ETL and Big Data Management – building enterprise data warehouse


  • Data conversion and unification of compute cycles to take advantages of cloud based data warehouse.
  • Effectively manage data extraction from existing source systems and applications, implement complex transformations and apply data warehouse modeling concepts and optimized operations for delivering data into Amazon Redshift.
  • Minimize inconsistent reports and provide the capability for data sharing with high accuracy and efficient control mechanisms.
  • Shorten the time needed, optimize ETL strategy and warehouse architecture and improve business operations while keeping lower costs.
  • Overcome the common challenges like lack of integrity, scalability and big data management.
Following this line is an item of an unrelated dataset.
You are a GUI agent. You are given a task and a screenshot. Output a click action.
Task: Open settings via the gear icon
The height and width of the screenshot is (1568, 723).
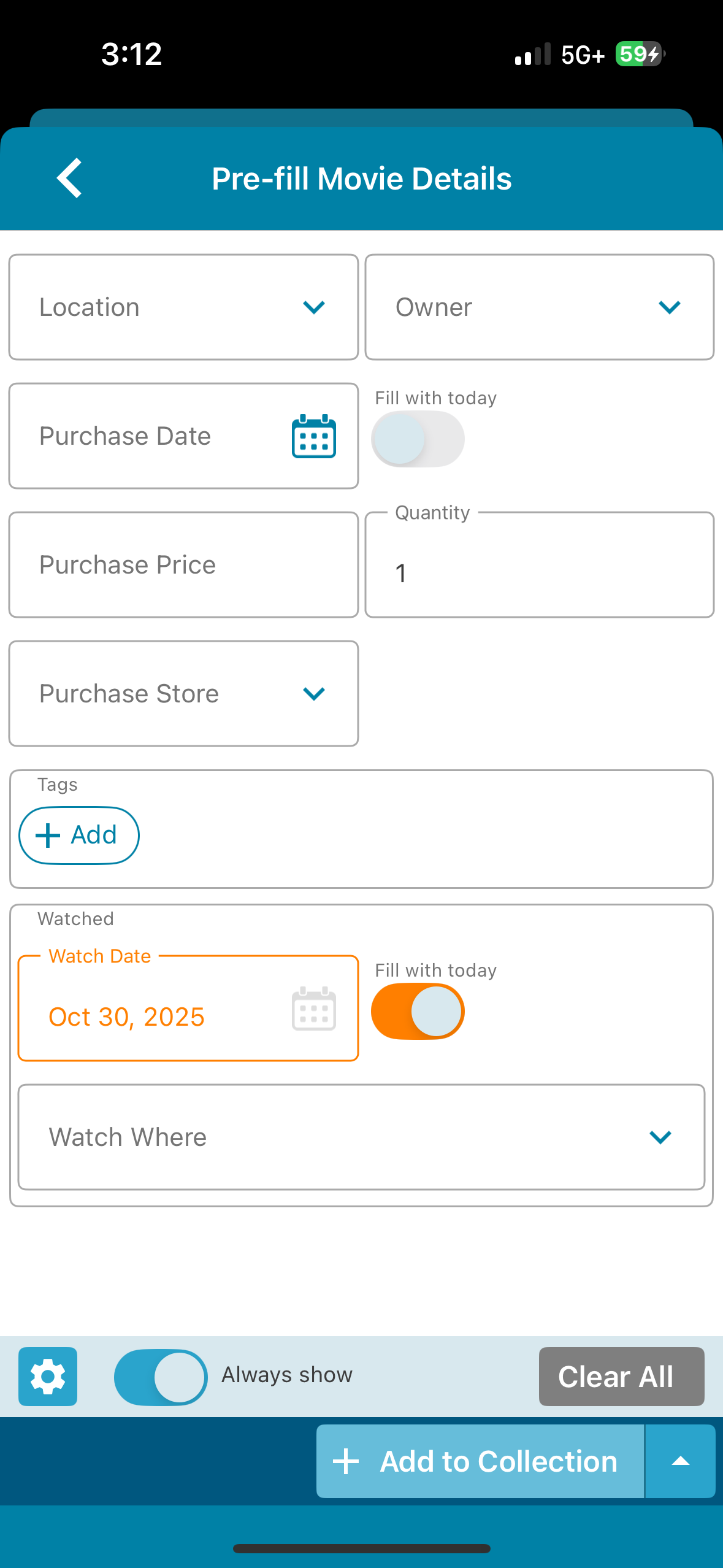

  • Interworks delivered cost effective and robust solution that quickly ingest, prepare and deliver big data in Amazon Redshift, consisted of different submodules to more effectively manage the entire lifecycle.
  • Our solution is composed of optimized ETL pipelines implemented using SnapLogic integration platform. Common functionalities include complex query logic applicable for all integrated data types from heterogeneous systems, consuming data warehouse dimensional/fact model with highly optimized bulk operations applied.
  • Common methods such as error handling, logging and notifications were extracted in reusable pipelines to be easily-shared across solution.
  • We constructed control mechanisms for tracking complex interactions, monitoring and effectively managing dependent processes.
  • Automatically adjusted load balanced operations allow spreading the processes for data manipulation into optimal number of parallel threads providing best available performance.
  • The solution includes common SnapLogic design patterns and company’s best software practices based on our deep technical expertise and data warehouse provisioning practice.

Benefits and Results

  • Data from multiple sources is integrated in the warehouse providing a single view of business entities like customers, products, employees, locations and other assets. Unified data access increases the value of data through efficient visualization.
  • Real-time information delivery enables a number of high-value business practices and makes data available for dashboards and other types of operational or management reports, represented using a different set of BI tools.
  • Data synchronization processes tend to integrate data frequently depending on the needs that increases data currency and allows employees to focus their time on analyses and understanding the data instead of compiling and constructing information.
  • Ability to automate hourly, daily, weekly reports and keep entities updated based on their performance against key metrics and KPIs.
  • Gained improvement of precisely calculated time savings in thousands of hours per month.